WHICH ONE IS TRUE ? HOW TO SOLVE THIS PROBLEM .
model.config.vocab = 157824
tokenizer.vocab_size = 157797
We solve this problem. This example:
"""
if model.config.vocab != tokenizer.vocab_size:
model.resize_token_embeddings(len(tokenizer))
"""
But this solution, during training this cause problem ? And Reduce Embedding vocab size O
Hey GokhanAI!
You don’t need to resize the embedding matrix. It’s fine if the model embedding matrix is larger in length than the config vocab size. We pad the model embedding matrix to a multiple of 64 to take advantage of the ampere GPU’s. Hence the reason, model.config.vocab > tokenizer.vocab_size
Please do let me know if that works, otherwise I can provide a short snippet on how to further fine-tune the model for a downstream task.
Please do let me know if that works, otherwise I can provide a short snippet on how to further fine-tune the model for a downstream task.
Thank you for your return.
I want to implement /huggingface/alignment-handbook sft and dpo structures. I want to make the dataset they suggested by making it suitable for Turkish. I aim to establish a chat structure. Do you think I can achieve success with this? I'm afraid I don't know how successful it will be in Turkish, but I would like to get your thoughts and advice.
Hey Gokhan! Yes, I believe it should be successful with Turkish. However, this solely depends on your dataset and the quality of it. One chat structure you could consider taking after is HuggingFaceH4/zephyr-7b-alpha.

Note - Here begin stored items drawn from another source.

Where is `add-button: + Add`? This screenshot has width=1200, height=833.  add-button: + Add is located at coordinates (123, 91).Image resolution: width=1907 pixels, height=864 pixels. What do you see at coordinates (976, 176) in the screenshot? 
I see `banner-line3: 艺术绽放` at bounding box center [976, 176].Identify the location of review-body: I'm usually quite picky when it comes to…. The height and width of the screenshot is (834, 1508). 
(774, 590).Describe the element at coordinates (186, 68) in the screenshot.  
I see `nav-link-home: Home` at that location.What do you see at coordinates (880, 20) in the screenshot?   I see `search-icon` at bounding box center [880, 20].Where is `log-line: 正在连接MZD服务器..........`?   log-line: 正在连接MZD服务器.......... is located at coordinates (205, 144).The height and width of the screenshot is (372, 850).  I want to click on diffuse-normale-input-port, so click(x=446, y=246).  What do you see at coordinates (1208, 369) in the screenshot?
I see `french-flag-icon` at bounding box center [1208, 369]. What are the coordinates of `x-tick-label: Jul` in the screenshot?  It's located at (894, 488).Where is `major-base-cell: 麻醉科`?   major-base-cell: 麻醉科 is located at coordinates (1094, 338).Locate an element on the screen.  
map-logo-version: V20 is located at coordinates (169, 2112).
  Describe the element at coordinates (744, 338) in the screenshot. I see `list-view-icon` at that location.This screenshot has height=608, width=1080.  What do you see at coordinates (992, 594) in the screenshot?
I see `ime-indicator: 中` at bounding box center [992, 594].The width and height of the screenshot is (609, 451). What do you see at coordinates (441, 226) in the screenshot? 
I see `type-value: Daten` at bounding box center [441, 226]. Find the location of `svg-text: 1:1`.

That would look something like:
messages = [
{
"role": "system",
"content": "Sen arkadaş canlısı bir sohbet robotusun.",
},
{"role": "user", "content": "Adın ne senin??"},
]
Please do let me know if that works, otherwise I can provide a short snippet on how to further fine-tune the model for a downstream task.
Hello, /huggingface/alignment-handbook for training The results were not good at all. I also tried different SFT methods. But the result either produces no answers or produces complete meaningless sentences. I trained the data in Turkish format. How can you help with this? Do you have any SFT-DPO codes you recommend?